** RAW DATA **

____________________

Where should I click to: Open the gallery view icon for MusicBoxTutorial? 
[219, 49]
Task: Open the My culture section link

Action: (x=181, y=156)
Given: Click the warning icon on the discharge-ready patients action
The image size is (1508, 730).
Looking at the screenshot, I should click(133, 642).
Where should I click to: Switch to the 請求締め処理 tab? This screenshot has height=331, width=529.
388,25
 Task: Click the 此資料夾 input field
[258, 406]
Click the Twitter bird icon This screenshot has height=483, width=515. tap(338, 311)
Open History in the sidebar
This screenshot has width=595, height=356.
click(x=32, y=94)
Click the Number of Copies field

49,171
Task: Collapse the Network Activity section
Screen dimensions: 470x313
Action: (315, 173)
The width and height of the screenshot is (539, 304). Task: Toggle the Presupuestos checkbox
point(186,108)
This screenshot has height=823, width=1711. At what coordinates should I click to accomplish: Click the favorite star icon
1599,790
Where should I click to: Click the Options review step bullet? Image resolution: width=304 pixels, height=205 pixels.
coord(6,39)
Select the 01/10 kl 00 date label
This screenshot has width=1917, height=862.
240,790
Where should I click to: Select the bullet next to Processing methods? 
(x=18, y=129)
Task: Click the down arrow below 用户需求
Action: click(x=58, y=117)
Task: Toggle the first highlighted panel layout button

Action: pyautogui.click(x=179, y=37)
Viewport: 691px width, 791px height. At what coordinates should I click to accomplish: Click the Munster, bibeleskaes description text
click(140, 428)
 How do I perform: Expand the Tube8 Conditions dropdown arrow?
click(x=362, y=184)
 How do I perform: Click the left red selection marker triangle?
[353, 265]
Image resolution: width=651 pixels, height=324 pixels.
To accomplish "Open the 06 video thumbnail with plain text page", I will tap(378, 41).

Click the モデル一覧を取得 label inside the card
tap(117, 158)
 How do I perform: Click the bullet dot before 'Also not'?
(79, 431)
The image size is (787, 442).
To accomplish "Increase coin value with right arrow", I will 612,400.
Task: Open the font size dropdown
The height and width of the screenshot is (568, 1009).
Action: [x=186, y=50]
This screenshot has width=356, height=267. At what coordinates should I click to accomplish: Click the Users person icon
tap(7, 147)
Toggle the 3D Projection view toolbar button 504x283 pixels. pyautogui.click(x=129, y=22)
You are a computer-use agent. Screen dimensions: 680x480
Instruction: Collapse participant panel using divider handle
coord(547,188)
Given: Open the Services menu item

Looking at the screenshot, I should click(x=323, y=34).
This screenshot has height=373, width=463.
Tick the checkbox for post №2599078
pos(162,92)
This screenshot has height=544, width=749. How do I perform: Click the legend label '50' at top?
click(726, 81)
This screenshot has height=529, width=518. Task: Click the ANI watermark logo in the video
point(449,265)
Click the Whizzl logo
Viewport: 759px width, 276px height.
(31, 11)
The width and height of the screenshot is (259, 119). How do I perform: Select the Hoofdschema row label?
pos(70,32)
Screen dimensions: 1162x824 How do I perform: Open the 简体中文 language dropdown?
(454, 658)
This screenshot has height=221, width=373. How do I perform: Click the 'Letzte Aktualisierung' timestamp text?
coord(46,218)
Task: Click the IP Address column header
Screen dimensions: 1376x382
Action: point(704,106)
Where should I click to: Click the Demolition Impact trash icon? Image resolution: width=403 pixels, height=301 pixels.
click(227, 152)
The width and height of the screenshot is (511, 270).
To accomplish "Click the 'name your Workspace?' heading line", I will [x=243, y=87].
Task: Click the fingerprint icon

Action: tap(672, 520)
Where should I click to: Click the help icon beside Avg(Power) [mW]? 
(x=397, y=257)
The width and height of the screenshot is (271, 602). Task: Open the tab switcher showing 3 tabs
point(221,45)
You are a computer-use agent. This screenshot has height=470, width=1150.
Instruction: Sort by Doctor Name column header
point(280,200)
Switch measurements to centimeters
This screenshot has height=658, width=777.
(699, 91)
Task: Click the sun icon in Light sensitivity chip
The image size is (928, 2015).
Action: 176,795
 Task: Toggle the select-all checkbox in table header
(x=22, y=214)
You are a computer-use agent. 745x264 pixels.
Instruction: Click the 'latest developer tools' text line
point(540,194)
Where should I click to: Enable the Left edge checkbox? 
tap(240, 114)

____________________

** ABOUT THIS EXERCISE **
Wherever the string "computer" appears in the entries, copy that line.

** SOLUTION TO THIS EXERCISE **
You are a computer-use agent. Screen dimensions: 680x480
You are a computer-use agent. This screenshot has height=470, width=1150.
You are a computer-use agent. 745x264 pixels.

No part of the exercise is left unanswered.